Google Cloud DLP (Sensitive Data Protection)
Google Cloud DLP, now part of Sensitive Data Protection, is a fully managed Google Cloud service that helps organizations discover, classify, and protect sensitive data across cloud and on-premises environments.
It automatically identifies sensitive information such as personal data, credit card numbers, and health records, then masks or transforms it to prevent data exposure.
What Does Cloud DLP Do?
Cloud DLP provides four key capabilities:
1. Discover Sensitive Data
It scans data stored in:
- Cloud Storage (PDFs, images, documents, text files)
- BigQuery
- Cloud SQL
- Application logs, emails, and Pub/Sub streams
2. Classify Data
Cloud DLP uses built-in infoTypes to detect and label sensitive information, including:
| Type | Examples |
|---|---|
| PII | Names, addresses, SSNs, passports |
| PCI | Credit card numbers, CVVs |
| PHI | Medical records, insurance IDs |
| Custom Types | Internal IDs, custom patterns, regex matches |
3. Protect Data
Once sensitive data is identified, Cloud DLP can:
- Mask data
- Redact (remove) data
- Encrypt or tokenize data
- Generalize values into ranges
4. Monitor & Report
It generates findings, logs activity, and can trigger alerts for compliance monitoring.
How Cloud DLP Works
Data Source
↓
Inspection
↓
Classification
↓
Transformation
↓
Reporting & Alerts
Step 1: Inspection
Scans data using on-demand or scheduled jobs.
Step 2: Classification
Identifies sensitive information using built-in infoTypes and confidence scores.
Step 3: Transformation
Applies masking, redaction, tokenization, or other de-identification methods.
Step 4: Reporting
Stores findings, updates dashboards, and sends alerts when needed.

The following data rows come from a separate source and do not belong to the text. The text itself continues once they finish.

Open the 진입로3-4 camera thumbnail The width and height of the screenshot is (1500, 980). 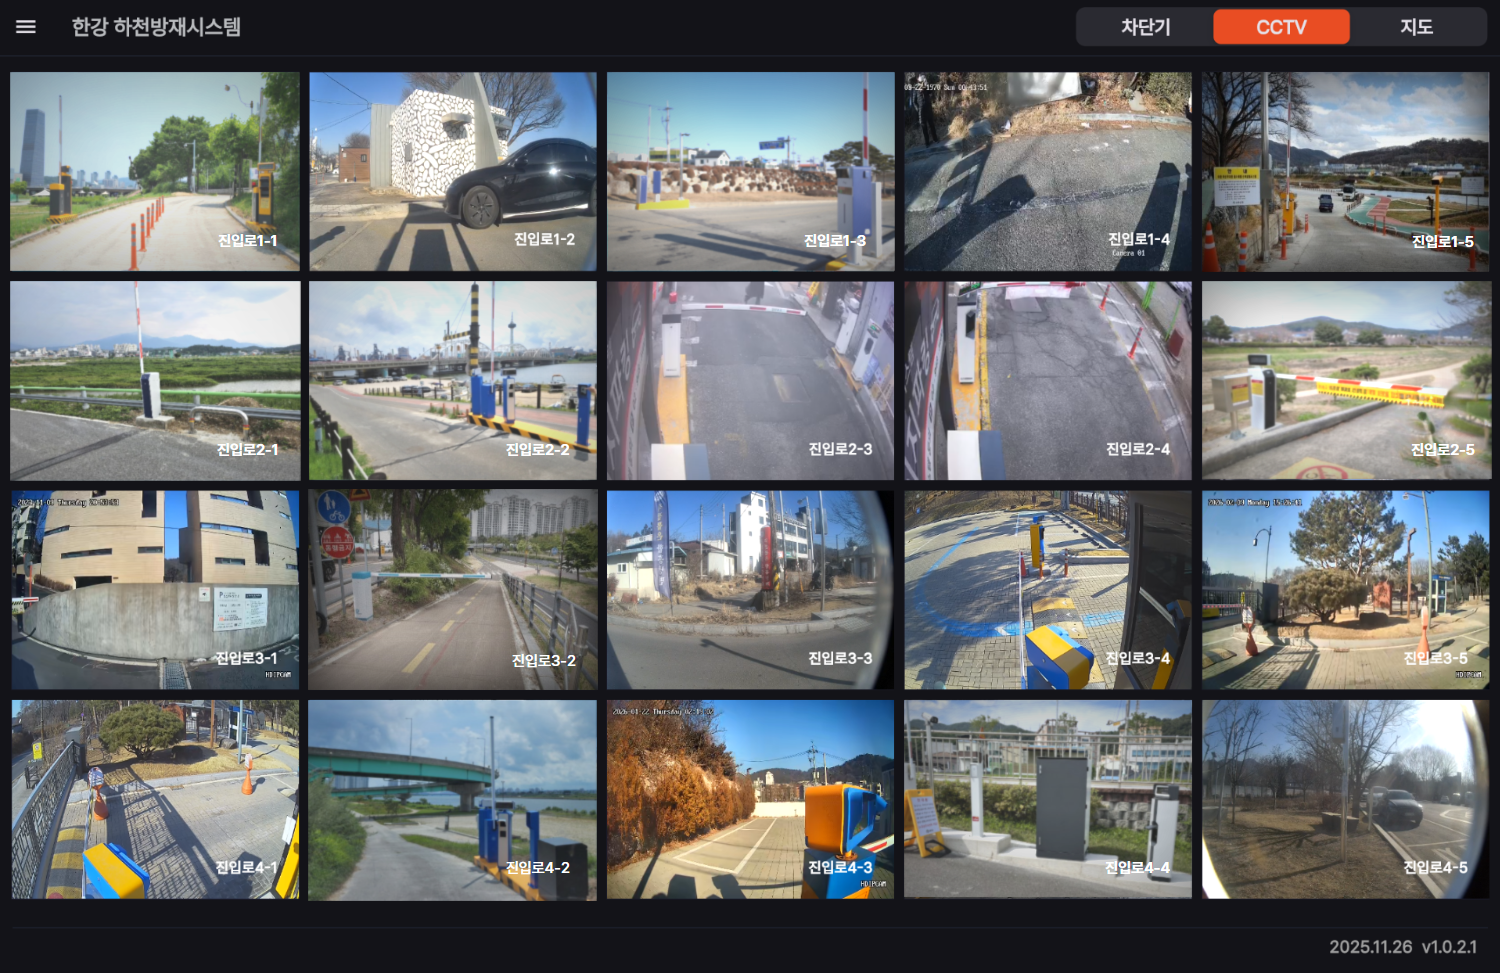1048,590
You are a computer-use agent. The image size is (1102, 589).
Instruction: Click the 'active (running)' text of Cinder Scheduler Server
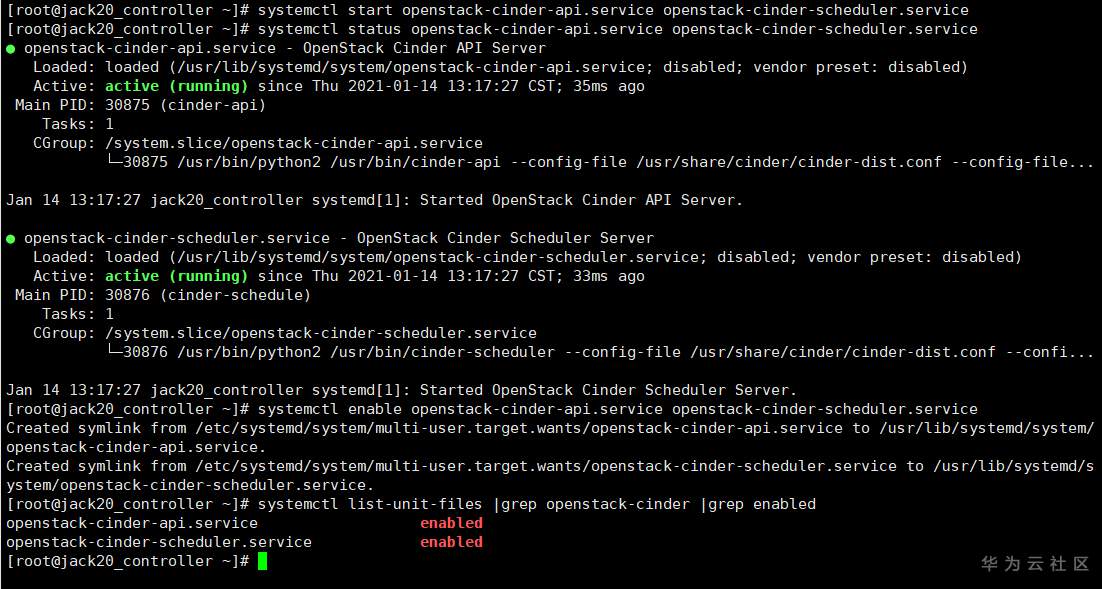(176, 276)
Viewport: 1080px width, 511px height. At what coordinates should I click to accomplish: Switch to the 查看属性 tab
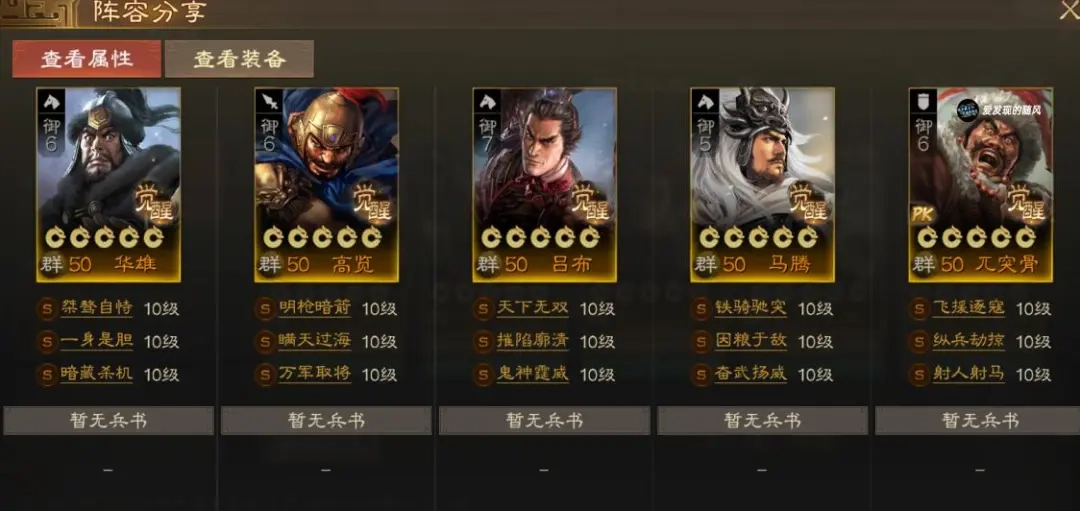[87, 59]
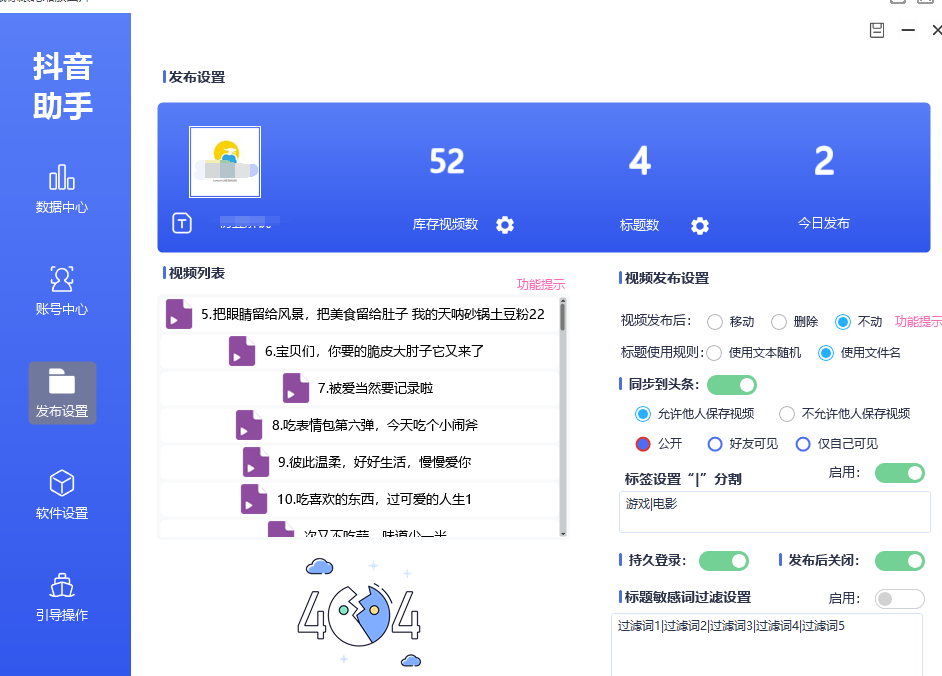Open 账号中心 account icon in sidebar
This screenshot has width=942, height=676.
point(62,280)
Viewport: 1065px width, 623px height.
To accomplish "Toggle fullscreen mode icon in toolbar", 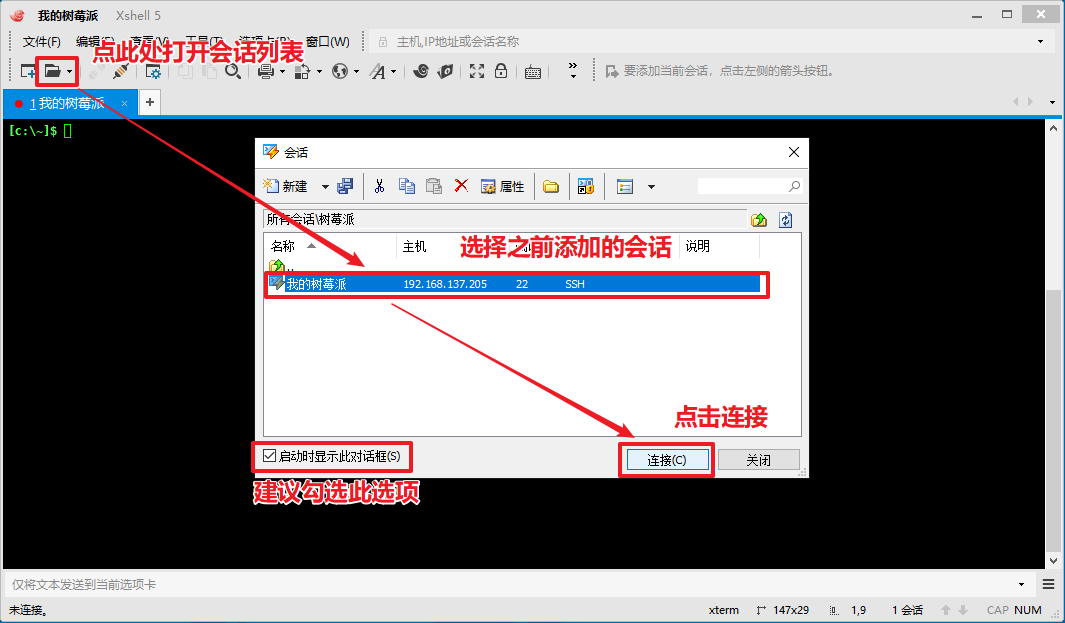I will pos(477,71).
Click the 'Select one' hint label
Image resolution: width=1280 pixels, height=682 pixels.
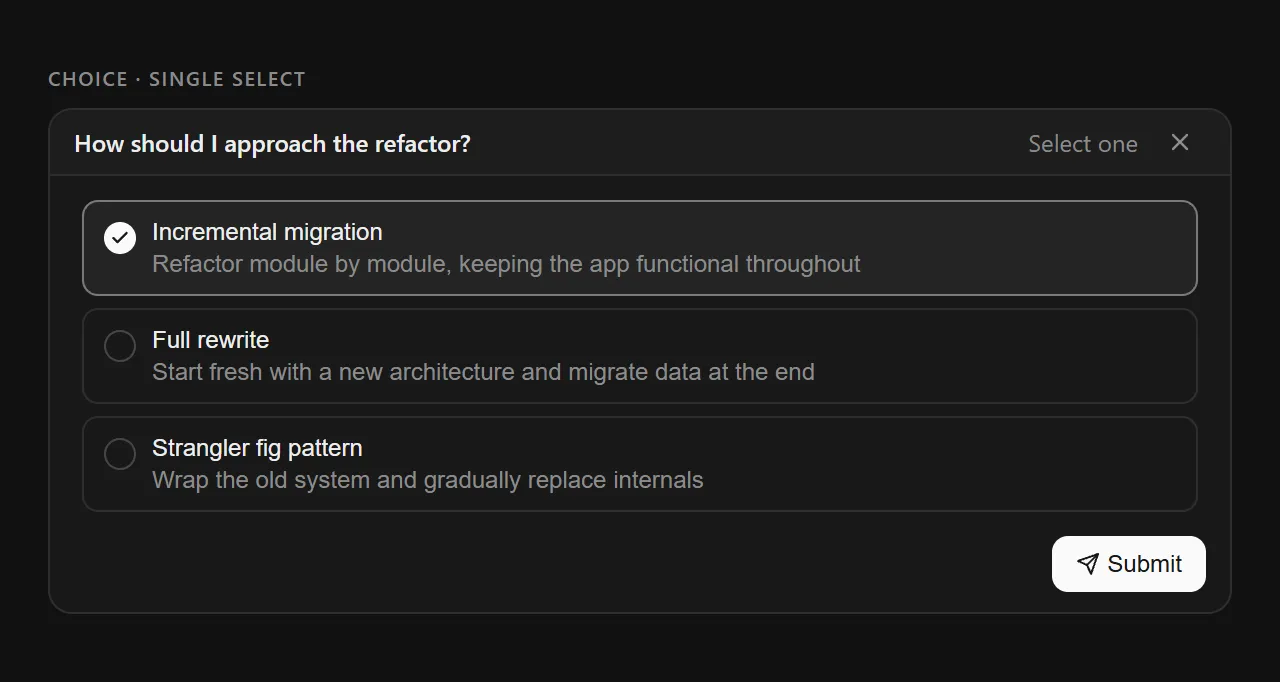[1082, 144]
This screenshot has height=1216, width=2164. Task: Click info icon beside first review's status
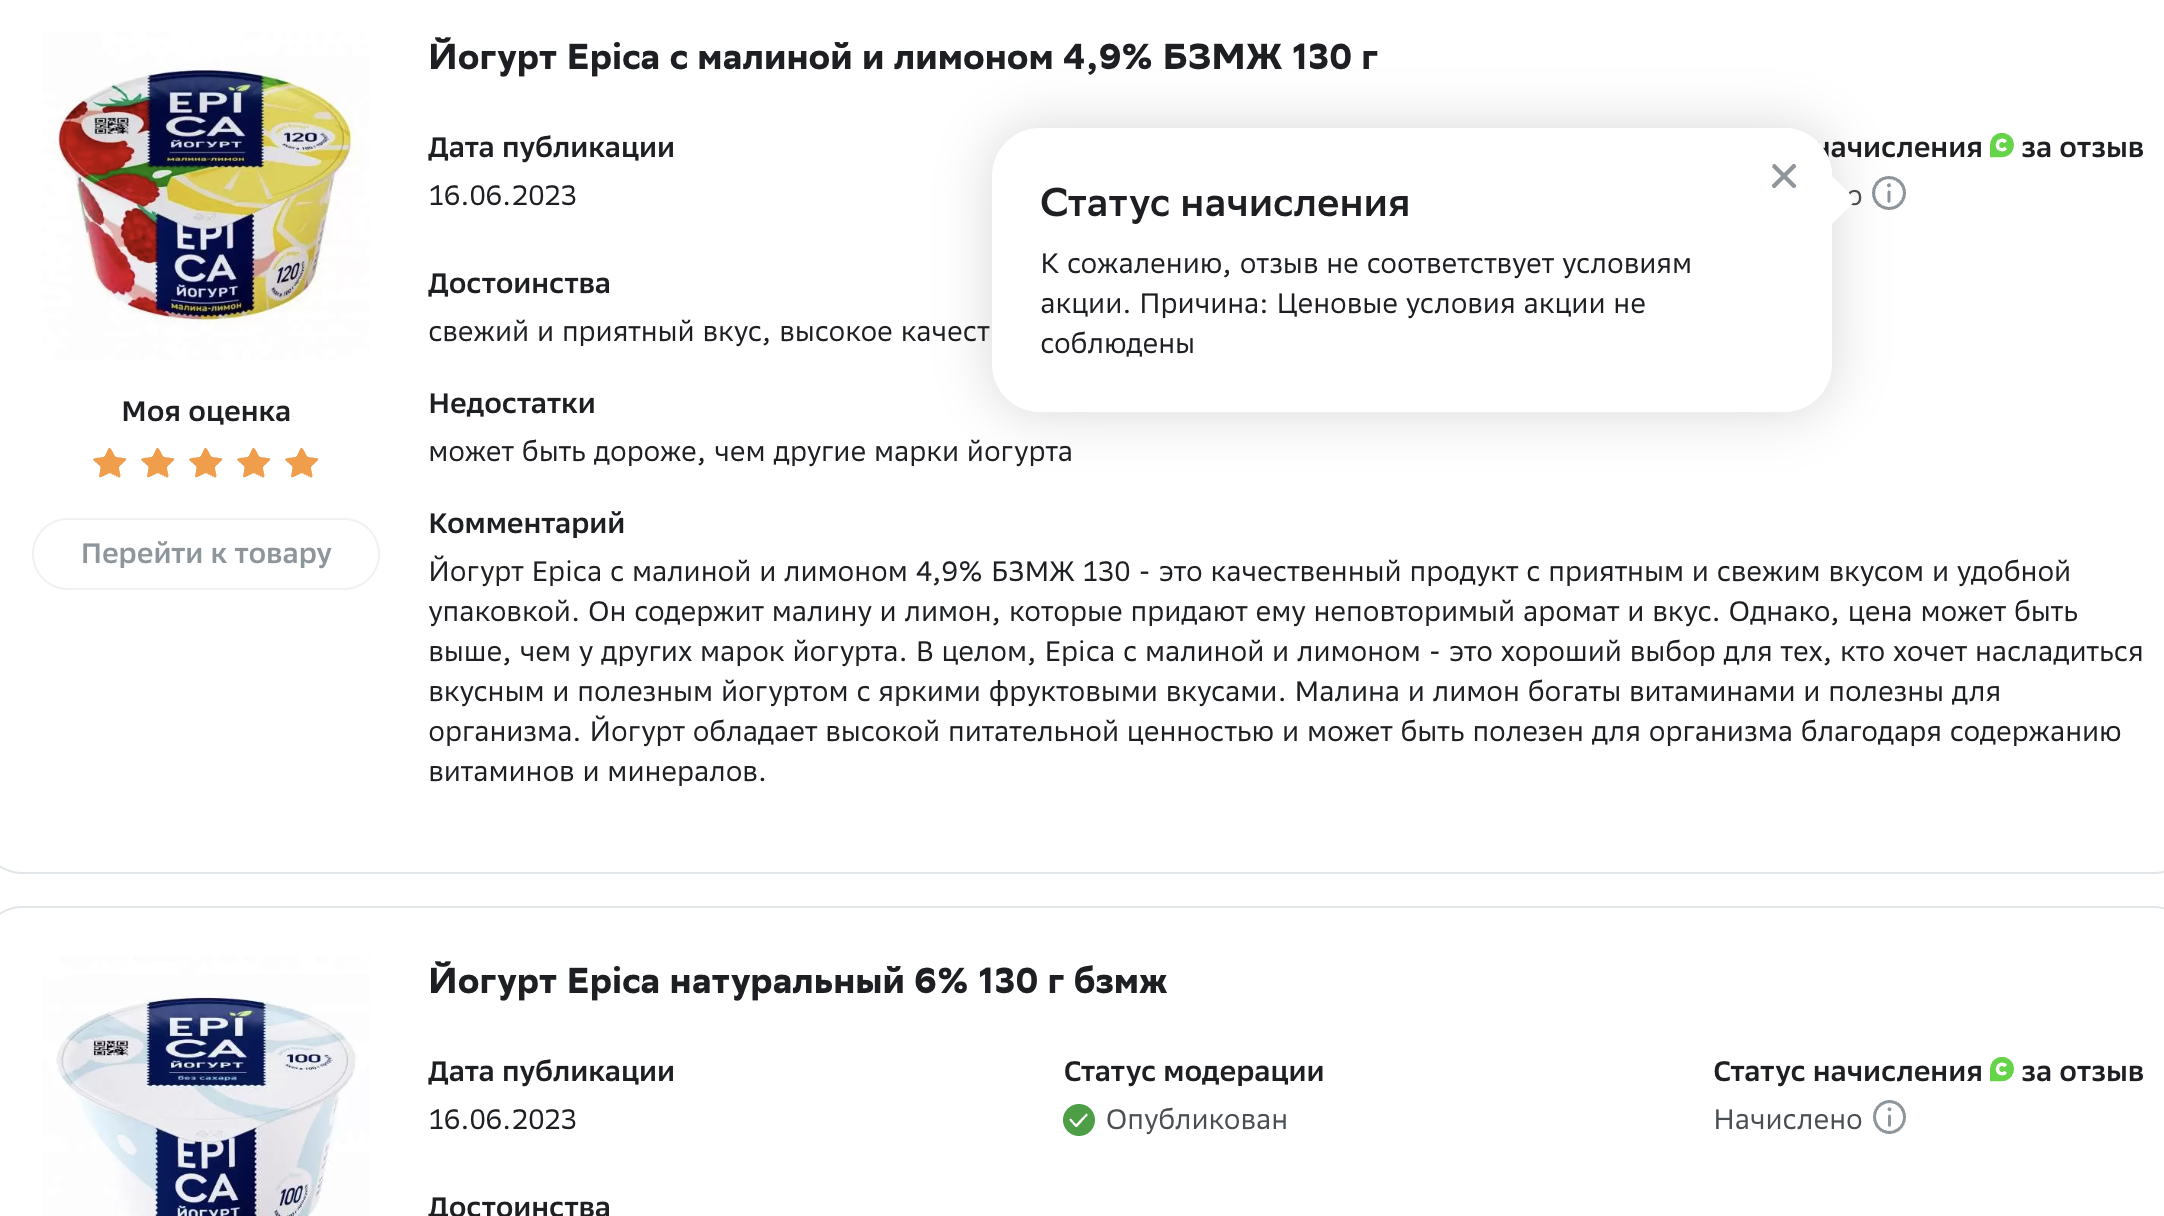(x=1888, y=193)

Common Data Protection Techniques
Redaction
Completely removes sensitive values.
Example:SSN: 123-45-6789 → [REDACTED]
Masking
Hides part of the value.
Example:123-45-6789 → XXX-XX-6789
Tokenization
Replaces data with a secure token while preserving format.
Example:4111-1111-1111-1111 → TKN-9482-XXXX
Bucketing
Groups values into ranges.
Example:Age 27 → Age 20–30
Real-World Example
A healthcare company stores customer data in BigQuery.
Business analysts need access to analytics, but must not see patient IDs, emails, or credit card numbers.
Using Cloud DLP, the company can:
- Automatically identify sensitive fields
- Mask or encrypt sensitive data
- Allow analysts to run reports safely
- Maintain HIPAA compliance
Sample Exam Question
Scenario: A company is moving customer data to BigQuery. Analysts need to analyze trends but must not see customer SSNs or full names.
Which solution requires the least operational effort?
A. Write a custom Python script to remove columns
B. Use Cloud DLP to mask SSNs and names
C. Encrypt the entire BigQuery dataset with CMEK
D. Store data in Cloud Storage and restrict access with IAM
✅ Answer: B
Why?
Cloud DLP is specifically designed to discover and mask sensitive data automatically, allowing analysts to work with data safely while maintaining compliance. Encryption and IAM protect data storage and access, but they do not prevent authorized users from seeing sensitive information once access is granted.
Exam Tip
Cloud DLP = Find + Classify + Mask Sensitive Data
If a question involves protecting PII while still allowing data analysis, Cloud DLP (Sensitive Data Protection) is usually the best answer.